▶ What you are asked to do
Please rewrite the lines below, starting with the line that contains "Choose the white text AI辅助编程" and going on through the line that contains "[x=641, y=330]", keeping each line whole and scaling every coordinate in the answers by 0.9, rounded to whole numbers with halves rounded up. Leave the pictures out of your answer.

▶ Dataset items

--- begin ---

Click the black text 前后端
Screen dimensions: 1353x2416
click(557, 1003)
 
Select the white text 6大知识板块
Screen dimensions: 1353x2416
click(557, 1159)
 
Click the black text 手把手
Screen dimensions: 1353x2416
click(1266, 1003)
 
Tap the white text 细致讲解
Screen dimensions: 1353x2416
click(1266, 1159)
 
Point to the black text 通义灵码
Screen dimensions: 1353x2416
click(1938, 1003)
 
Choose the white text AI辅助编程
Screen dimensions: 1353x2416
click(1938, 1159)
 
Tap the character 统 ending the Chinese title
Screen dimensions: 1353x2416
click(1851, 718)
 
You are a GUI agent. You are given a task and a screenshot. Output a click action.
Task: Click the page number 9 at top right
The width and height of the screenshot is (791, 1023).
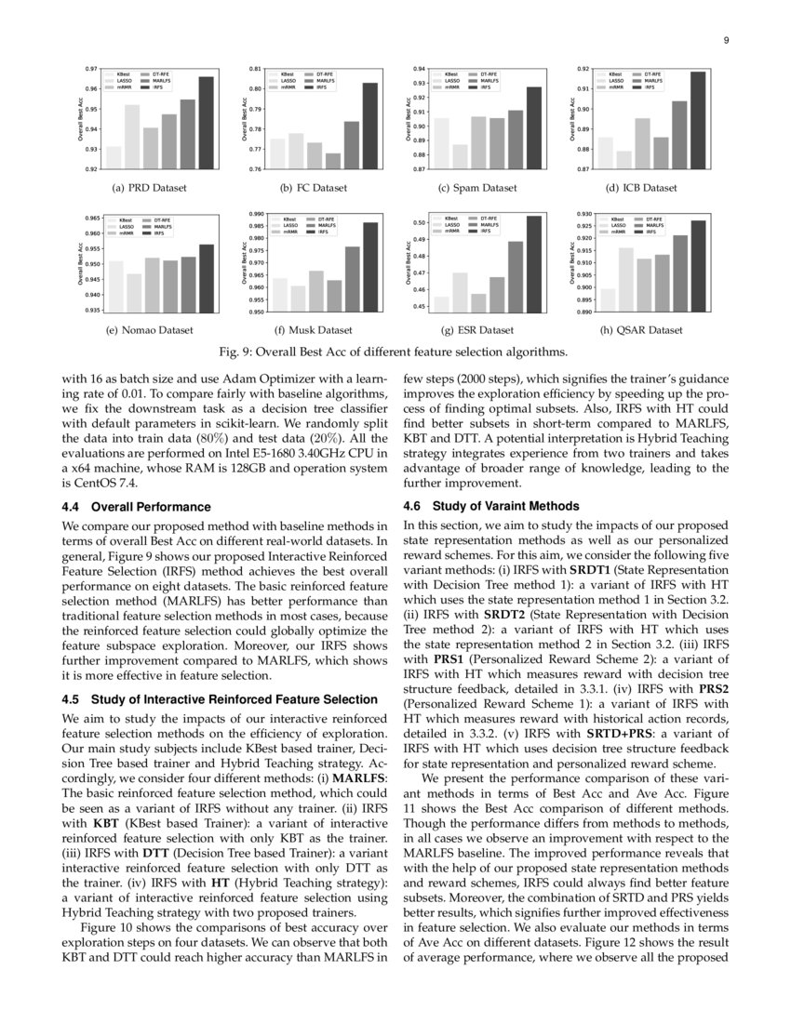[x=724, y=40]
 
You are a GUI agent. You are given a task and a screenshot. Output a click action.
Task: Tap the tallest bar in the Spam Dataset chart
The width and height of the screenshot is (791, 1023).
[x=534, y=127]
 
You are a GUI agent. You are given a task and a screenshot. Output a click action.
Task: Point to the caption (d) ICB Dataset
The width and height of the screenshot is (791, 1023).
[x=641, y=188]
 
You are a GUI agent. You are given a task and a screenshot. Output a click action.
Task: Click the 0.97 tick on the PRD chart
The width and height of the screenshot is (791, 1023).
[x=91, y=69]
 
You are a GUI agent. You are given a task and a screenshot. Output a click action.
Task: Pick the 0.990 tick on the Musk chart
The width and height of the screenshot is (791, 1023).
[x=254, y=214]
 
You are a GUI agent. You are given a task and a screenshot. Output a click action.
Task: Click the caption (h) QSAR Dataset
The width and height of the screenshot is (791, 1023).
[x=641, y=330]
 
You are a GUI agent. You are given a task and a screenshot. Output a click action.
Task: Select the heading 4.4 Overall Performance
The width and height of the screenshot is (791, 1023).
[x=136, y=507]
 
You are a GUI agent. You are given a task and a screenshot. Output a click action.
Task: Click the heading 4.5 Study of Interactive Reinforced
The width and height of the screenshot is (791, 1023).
[x=219, y=699]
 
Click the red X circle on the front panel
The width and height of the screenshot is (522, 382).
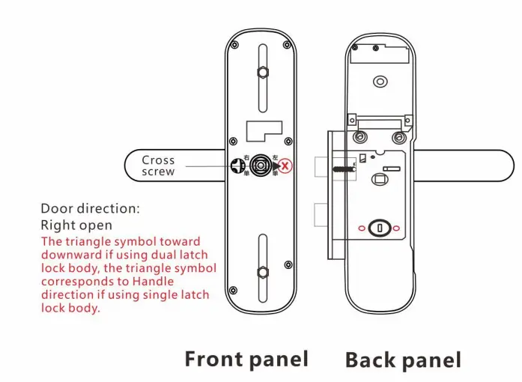[x=285, y=166]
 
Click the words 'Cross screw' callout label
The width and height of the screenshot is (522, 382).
[x=158, y=166]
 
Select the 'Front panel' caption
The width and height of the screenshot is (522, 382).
[x=246, y=359]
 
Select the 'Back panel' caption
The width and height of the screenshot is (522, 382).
[x=403, y=360]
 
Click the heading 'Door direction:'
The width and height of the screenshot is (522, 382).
[x=90, y=208]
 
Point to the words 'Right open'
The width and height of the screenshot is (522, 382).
[x=76, y=225]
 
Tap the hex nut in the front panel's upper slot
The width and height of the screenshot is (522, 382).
[x=263, y=73]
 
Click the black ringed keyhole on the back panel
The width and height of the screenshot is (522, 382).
[x=380, y=228]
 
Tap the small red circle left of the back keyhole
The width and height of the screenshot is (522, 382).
[x=363, y=228]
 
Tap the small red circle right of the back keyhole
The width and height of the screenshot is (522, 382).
[x=397, y=228]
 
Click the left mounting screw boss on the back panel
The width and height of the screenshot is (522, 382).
[x=361, y=137]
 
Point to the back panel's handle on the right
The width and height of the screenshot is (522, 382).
[x=464, y=166]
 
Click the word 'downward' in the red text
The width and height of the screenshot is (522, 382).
[x=64, y=255]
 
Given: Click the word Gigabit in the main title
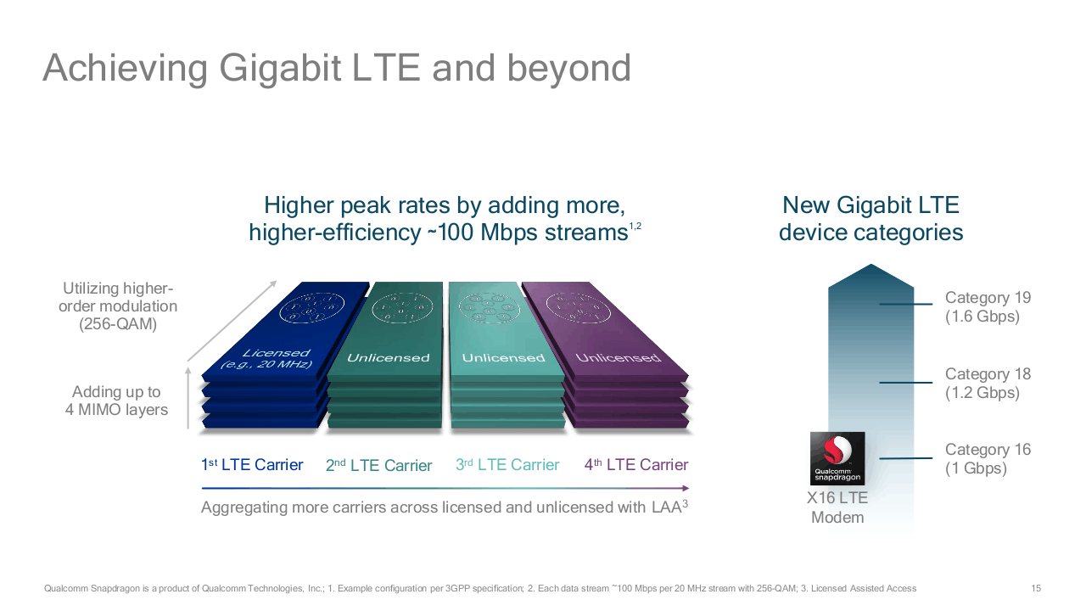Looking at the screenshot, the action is tap(280, 69).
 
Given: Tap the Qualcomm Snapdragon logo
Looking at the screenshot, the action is tap(837, 458).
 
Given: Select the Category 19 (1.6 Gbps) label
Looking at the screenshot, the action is tap(988, 307).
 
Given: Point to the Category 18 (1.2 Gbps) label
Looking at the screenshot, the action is tap(988, 383).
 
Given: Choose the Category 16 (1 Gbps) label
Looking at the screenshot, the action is tap(988, 459).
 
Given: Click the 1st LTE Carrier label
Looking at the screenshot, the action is tap(252, 464).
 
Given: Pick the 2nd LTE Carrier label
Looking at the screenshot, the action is tap(378, 465).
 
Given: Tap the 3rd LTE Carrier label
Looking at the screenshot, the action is tap(507, 464).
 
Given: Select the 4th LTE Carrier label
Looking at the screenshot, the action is tap(636, 464).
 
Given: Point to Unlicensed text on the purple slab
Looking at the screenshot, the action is tap(619, 358).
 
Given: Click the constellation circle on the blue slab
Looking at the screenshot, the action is tap(311, 307).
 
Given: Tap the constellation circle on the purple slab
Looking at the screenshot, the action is tap(579, 307).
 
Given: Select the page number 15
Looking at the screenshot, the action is tap(1036, 588).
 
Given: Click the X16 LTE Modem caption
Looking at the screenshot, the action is tap(837, 507).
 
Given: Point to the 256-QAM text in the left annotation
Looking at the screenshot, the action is tap(118, 324).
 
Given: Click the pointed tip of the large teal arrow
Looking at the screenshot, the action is tap(871, 264).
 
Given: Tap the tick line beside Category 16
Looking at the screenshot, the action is tap(905, 458).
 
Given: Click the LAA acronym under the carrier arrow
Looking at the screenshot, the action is tap(666, 507).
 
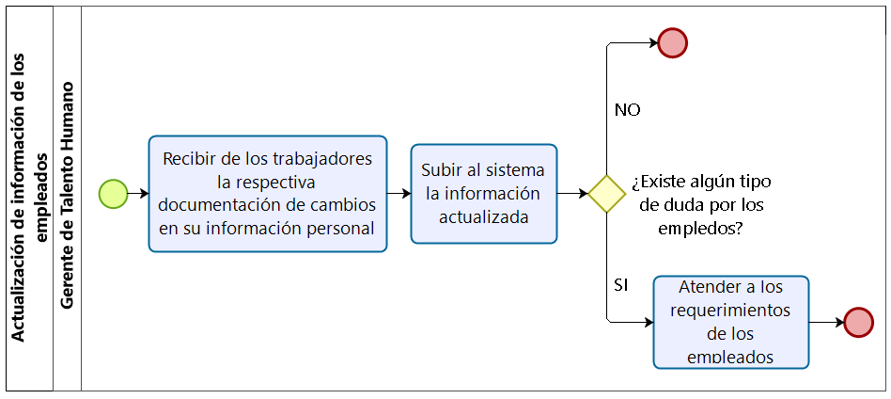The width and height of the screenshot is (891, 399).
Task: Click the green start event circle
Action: [113, 193]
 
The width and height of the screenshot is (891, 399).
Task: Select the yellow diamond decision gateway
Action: [606, 194]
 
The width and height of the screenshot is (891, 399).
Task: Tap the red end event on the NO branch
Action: [673, 42]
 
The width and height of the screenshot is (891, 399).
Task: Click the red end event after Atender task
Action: [858, 322]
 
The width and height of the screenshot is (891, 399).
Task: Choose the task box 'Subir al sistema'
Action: [484, 193]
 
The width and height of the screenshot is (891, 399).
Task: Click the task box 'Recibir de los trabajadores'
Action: [268, 193]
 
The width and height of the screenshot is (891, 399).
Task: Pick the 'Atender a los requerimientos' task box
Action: [730, 322]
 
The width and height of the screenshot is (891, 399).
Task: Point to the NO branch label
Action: [627, 110]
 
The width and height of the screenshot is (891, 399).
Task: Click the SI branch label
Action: [620, 284]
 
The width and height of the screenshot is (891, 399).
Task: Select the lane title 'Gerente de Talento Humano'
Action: [68, 196]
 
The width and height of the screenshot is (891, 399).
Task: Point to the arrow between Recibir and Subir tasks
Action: [399, 193]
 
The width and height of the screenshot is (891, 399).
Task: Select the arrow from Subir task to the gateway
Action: [572, 194]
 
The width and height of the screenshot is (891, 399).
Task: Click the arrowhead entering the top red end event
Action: [652, 42]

--- end ---

▶ Task answer
Choose the white text AI辅助编程
Screen dimensions: 1353x2416
click(1744, 1043)
 
Tap the character 统 ending the Chinese title
Screen dimensions: 1353x2416
click(1666, 646)
 
You are a GUI agent. You are given a task and a screenshot. Output a click action.
Task: Click the page number 9 at top right
The width and height of the screenshot is (791, 1023).
[x=652, y=36]
 
You are a GUI agent. You are given a task and a screenshot. Output a click action.
Task: Tap the tallest bar in the Spam Dataset chart
The width and height of the screenshot is (791, 1023).
[x=481, y=114]
 
You are a GUI agent. You are given a task and a screenshot. Output a click action.
Task: Point to the caption (d) ICB Dataset
The width and height of the screenshot is (791, 1023).
[x=577, y=169]
 
You are a GUI agent. You are given a task and a screenshot. Output a click action.
Task: Click the 0.97 tick on the PRD chart
The width and height of the screenshot is (791, 1023).
[x=82, y=62]
 
You are a GUI agent. You are given a task and a screenshot. Output a click action.
Task: Pick the 0.990 tick on the Musk chart
The width and height of the screenshot is (791, 1023).
[x=229, y=193]
 
You are a GUI agent. You are given a task and a screenshot. Output a click action.
Task: Click the caption (h) QSAR Dataset
The width and height of the screenshot is (791, 1023).
[x=577, y=297]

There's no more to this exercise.